If no one sweeps the June 7 primary, the top two vote-getters will face each other in November.
Supervisor Allen Ishida of Lindsay is not seeking re-election to the nonpartisan post. Ishida, a citrus grower, said he plans to run for governor in two years to bring attention to water issues affecting Valley agriculture and residents.
No single issue has dominated the primary, but several candidates have said curtailment of irrigation water is a major issue.
Other issues include public safety, gangs, clean drinking water, land use, groundwater regulation, economic development and cities-county relations.

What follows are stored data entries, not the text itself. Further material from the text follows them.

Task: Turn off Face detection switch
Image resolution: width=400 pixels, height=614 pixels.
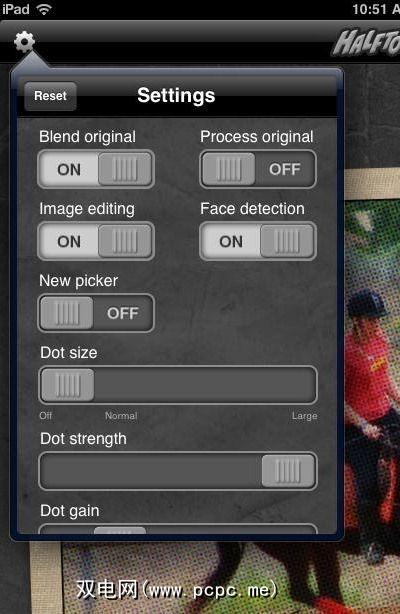Action: tap(258, 241)
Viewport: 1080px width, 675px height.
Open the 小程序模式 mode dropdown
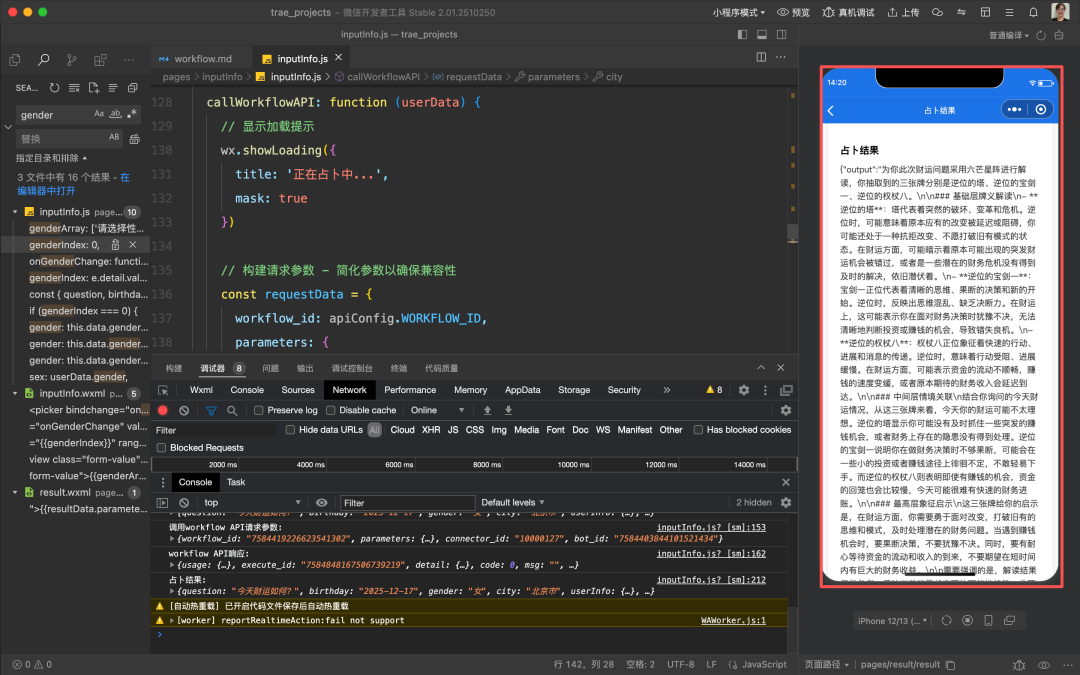click(x=738, y=12)
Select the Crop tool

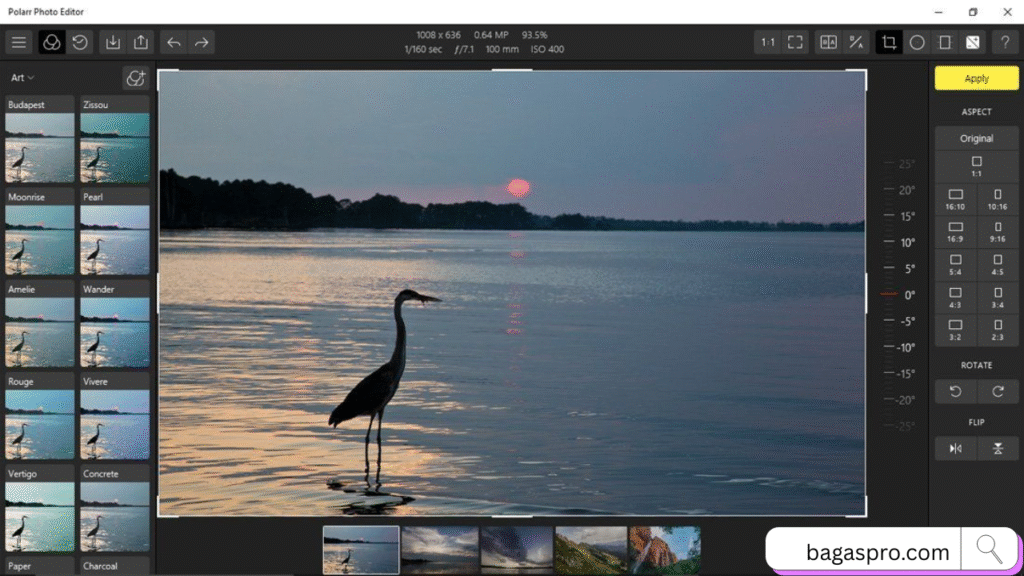[888, 42]
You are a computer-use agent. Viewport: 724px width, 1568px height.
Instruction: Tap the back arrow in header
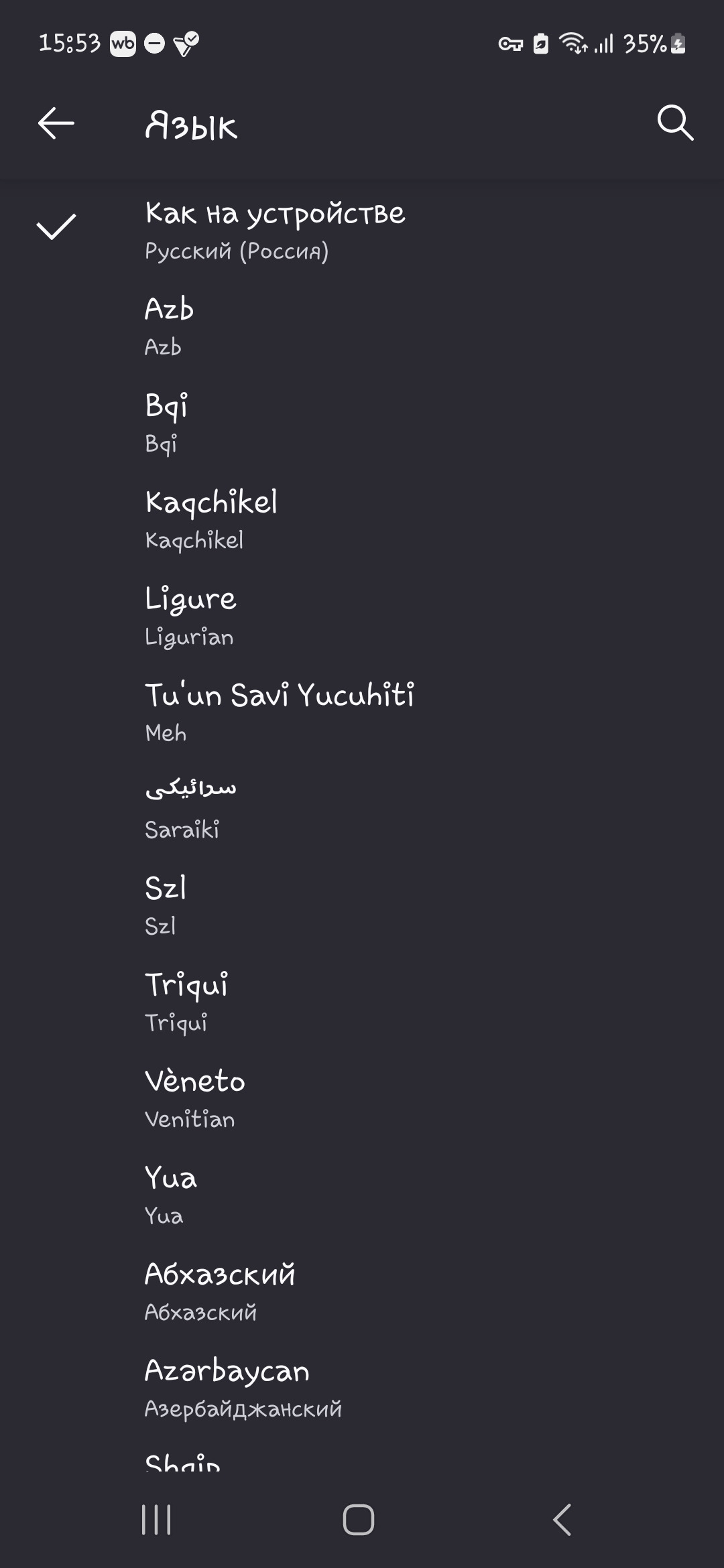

“The first thing is water; that’s the elephant in the room,” said Kuyler Crocker, 29, of Strathmore, a fifth-generation farmer and Pacific Gas and Electric Company energy adviser. “We’re at the heart of the citrus belt, we’ve got a huge economic driver.”
He said he would advocate full deliveries of state and federal water.
Crocker also vowed to support the Sheriff’s Department and the District Attorney’s Office.
Dennis Smith, 63, of Exeter, co-owner of National Builders Supply, blames environmentalism and bureaucrats for irrigation water cutbacks.
“There’s an abundance of water,” he said. “This is a government-caused drought.” Rural counties must band together and “put the pressure on Sacramento,” he said.
Other issues: “mismanagement” of forest lands has created the conditions for catastrophic fires, and groundwater regulations could hurt farmers and landowners, Smith said.
Vincent Salinas, 66, of Visalia, a business consultant at the Fresno State Small Business Development Center and former member of the Visalia Planning Commission, said his opponents complain about lack of farm water but he brings experience to the issue.
“The difference is I’ve been working on this since 2006 when we had the last drought,” he said.
He said he was an original supporter of the California Latino Water Coalition, participated in the march to San Luis Reservoir several years ago, and invited then-Gov. Arnold Schwarzenegger to speak there.
Additionally, the Sheriff’s Department is understaffed, and county fire stations needs more full-time firefighters, Salinas said.
Ted Macaulay, 59, of Exeter, an insurance agent and former member of the Exeter City Council and mayor, said the groundwater regulations are a concern.
“The county is going to have to be heavily involved” in the new groundwater sustainability agencies, he said. “We have to make sure we do what we have to, so the state doesn’t come in.”
He also advocated for better communication between cities and the county, and for economic development.
Supervisor Allen Ishida of Lindsay is not seeking re-election to the non-partisan post.
Brian Poochigian, 34, a logistics manager at a produce hauler, is the son of Julie Poochigian, the Tulare County clerk-recorder (an unelected position in the assessor’s office).
He said farm water shortages require local leaders to act.
“I don’t think Washington or Sacramento have any idea what’s going on here,” he said.
He also supports giving “all public safety departments the funding they need to protect Tulare County.”
John Elliott, 65, publisher of the Kaweah Commonwealth weekly newspaper in Three Rivers and a member of the Tulare County Planning Commission, said saving farmland from development is important.
“That’s some of the best farmland in the world,” he said. “It’s not an easy decision to take that out of production and put houses there.”
Other issues include tourism, budgeting and economic development, he said.
Rosaena Sanchez, 41, a member of the Lindsay City Council and employed by the county as a self-sufficiency counselor, said a key concern is clean drinking water for communities with contaminated water or no water due to drought.
“I think the longer we let this go, the bigger the problem we’re going to get,” she said.
Angel Galvez, 38, an administrator in the county’s Department of Mental Health, said he helped East Porterville when wells went dry.
“When I became aware of the issue, we communicated with executive management in the county,” he said. “They did what they could.”
He said gangs and violence plague disadvantaged communities, but solutions include education and youth mentoring.